Corn, soy rebound on US crop condition; wheat firm
- Corn rises for two of three sessions on US dryness.
- Chicago soybeans, wheat firm after last session's decline.
- Australia raises wheat forecast by 11% after wet autumn.
SINGAPORE/PARIS: Chicago corn and soybean futures rose 1% on Tuesday after a US government report pegged the condition of domestic crops below market expectations, sparking concerns over global supply.
Wheat was also firm after falling in the previous session.
"US weather continues to be the major focus," said Tobin Gorey, director of agricultural strategy at Commonwealth Bank of Australia. "Weather forecasters have the US Midwest's north west on a path to an expanding area of dryness and crop stress over the next fortnight."

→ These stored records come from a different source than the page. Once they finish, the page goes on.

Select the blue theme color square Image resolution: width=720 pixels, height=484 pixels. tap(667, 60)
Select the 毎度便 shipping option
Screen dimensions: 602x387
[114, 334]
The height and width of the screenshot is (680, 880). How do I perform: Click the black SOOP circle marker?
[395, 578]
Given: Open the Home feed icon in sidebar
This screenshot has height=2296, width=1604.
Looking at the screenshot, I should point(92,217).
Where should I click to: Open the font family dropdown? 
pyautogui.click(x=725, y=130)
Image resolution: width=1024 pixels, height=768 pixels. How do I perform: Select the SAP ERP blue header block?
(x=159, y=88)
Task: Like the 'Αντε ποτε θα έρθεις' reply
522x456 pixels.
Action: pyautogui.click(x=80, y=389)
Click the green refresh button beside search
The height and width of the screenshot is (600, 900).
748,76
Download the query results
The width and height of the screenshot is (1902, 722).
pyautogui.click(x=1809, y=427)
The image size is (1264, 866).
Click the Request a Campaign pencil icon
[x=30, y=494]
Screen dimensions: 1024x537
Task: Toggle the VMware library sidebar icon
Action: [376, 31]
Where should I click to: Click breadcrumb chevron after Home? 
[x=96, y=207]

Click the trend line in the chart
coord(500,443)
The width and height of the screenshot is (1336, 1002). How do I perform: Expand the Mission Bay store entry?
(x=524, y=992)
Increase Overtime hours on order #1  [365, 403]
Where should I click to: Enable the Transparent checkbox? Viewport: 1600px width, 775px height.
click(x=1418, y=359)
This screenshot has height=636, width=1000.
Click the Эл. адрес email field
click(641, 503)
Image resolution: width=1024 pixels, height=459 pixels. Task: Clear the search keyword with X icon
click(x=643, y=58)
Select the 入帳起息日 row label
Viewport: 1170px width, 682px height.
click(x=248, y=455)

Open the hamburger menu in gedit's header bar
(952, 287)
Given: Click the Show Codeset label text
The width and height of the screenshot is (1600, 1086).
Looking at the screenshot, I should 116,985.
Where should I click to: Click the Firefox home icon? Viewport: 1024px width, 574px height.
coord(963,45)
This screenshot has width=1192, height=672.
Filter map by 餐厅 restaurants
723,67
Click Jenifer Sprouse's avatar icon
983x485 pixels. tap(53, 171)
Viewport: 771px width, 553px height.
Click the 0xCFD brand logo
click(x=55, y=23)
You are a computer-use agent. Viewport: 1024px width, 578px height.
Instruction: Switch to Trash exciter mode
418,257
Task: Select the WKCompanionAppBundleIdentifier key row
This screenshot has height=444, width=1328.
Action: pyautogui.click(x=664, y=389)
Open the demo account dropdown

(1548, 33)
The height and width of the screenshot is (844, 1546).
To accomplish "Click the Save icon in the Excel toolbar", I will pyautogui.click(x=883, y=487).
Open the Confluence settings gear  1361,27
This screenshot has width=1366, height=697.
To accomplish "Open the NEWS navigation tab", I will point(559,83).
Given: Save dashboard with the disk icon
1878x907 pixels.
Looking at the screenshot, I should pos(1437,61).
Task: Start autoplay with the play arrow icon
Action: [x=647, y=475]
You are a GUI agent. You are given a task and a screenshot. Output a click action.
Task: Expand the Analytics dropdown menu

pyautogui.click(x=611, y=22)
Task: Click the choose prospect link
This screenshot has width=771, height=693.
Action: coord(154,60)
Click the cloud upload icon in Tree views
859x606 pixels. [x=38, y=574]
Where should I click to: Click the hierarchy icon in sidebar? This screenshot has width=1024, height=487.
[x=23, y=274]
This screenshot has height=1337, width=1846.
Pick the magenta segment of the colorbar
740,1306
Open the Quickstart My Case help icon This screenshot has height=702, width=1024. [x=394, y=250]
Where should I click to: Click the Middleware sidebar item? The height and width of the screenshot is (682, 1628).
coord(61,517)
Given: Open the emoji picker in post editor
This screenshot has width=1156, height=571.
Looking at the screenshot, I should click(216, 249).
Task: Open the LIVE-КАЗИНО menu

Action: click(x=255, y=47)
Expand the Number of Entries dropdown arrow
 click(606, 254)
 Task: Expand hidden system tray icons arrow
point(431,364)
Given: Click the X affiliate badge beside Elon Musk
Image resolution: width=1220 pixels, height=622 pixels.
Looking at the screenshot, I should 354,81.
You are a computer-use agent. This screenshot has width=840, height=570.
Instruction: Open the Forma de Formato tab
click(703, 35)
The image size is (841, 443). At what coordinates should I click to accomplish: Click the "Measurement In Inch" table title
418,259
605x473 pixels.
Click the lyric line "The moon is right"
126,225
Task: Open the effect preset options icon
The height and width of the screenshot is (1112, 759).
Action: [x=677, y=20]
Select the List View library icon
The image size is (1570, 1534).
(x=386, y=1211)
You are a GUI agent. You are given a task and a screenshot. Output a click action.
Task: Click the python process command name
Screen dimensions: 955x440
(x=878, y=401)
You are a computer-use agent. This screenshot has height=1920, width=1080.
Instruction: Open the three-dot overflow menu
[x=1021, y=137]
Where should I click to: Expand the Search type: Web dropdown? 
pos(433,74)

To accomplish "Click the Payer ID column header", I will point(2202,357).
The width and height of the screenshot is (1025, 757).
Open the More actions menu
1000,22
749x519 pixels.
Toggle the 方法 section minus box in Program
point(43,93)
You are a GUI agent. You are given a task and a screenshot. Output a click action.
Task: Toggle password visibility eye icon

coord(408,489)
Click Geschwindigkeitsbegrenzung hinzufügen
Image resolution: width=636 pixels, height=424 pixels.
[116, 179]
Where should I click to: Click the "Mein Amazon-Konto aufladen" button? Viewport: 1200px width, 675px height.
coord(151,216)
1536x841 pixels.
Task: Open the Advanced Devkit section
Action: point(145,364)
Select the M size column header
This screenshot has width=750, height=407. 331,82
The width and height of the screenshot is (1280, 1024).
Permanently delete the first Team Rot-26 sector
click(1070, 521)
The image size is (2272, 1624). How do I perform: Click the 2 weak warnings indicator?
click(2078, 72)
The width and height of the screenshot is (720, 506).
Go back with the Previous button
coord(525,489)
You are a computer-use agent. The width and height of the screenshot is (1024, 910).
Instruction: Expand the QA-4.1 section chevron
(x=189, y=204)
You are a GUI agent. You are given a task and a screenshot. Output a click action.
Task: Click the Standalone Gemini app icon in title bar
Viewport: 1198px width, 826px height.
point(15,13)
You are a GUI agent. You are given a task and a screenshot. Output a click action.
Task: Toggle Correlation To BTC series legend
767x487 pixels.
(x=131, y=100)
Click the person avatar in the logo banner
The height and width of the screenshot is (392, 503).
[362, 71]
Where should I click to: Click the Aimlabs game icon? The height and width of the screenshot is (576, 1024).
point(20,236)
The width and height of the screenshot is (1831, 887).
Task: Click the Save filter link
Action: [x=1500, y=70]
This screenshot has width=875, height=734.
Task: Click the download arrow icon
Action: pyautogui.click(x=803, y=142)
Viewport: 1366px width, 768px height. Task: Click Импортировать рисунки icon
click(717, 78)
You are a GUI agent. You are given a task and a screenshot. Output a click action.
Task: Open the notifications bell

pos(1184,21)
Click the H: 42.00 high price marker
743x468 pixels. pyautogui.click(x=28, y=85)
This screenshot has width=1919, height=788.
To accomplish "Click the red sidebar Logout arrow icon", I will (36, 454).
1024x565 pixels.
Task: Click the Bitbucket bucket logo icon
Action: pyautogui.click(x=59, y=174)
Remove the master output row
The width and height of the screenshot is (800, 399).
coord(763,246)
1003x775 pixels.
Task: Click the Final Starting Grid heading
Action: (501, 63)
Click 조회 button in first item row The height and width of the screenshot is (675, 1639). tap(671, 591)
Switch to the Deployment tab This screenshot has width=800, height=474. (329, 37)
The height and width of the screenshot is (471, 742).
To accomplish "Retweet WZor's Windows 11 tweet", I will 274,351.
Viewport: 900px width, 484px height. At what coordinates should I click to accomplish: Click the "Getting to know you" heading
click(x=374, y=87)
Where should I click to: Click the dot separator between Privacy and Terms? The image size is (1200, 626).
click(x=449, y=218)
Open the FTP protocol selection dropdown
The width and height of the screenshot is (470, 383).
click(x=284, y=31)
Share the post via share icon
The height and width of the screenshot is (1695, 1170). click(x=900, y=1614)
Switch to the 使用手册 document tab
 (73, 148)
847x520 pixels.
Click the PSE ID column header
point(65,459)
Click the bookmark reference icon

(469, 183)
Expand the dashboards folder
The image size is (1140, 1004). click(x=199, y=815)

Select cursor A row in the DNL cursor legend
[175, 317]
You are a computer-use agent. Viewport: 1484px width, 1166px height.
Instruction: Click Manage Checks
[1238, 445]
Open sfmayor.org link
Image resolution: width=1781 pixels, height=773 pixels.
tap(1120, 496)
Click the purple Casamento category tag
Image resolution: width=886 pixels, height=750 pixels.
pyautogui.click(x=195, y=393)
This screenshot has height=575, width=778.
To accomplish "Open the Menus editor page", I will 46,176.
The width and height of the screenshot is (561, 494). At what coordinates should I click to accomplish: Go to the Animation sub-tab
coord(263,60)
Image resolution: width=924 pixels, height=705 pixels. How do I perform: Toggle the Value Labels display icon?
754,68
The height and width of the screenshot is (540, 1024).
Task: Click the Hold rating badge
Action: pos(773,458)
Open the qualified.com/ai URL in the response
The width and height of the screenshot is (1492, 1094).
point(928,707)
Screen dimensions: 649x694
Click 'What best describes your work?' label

The most-active corn contract on the Chicago Board Of Trade (CBOT) added 1.1% to $6.87 a bushel, as of 1045 GMT.
Soybeans were up 1.2% at $15.78-3/4 a bushel and wheat rose 1% to $6.86-1/2 a bushel.
The US Department of Agriculture (USDA) rated 72% of the US corn crop in good-to-excellent condition in its weekly crop progress report, down 4 percentage points from a week ago and below the average of estimates in a Reuters poll.
The USDA rated 67% of the soybean crop as good-to-excellent in its first 2021 condition ratings for the oilseed, below the average analyst expectations of 70%.
Trader focus has shifted again to weather forecasts amid concerns that hot and dry conditions in key growing areas of the US Midwest could threaten crops as they pass through key stages of development.
"The evolution for the next couple of weeks is monitored by traders even if the vegetative stage is not considered as alarming by the agronomists. It will be essential that rainfall be adequate for the first 5 days of July," French consultancy Agritel said in a note.
Australia on Tuesday raised its wheat production forecast during the 2021/22 season by 11.2% from a forecast three months ago after rains across several major growing regions improved the prospects for yields.
The Australian Bureau of Agricultural and Resource Economics and Sciences said it now expects production during the season ending June 30, 2022 to total 27.8 million tonnes. The bureau's previous forecast in March had been 25 million tonnes.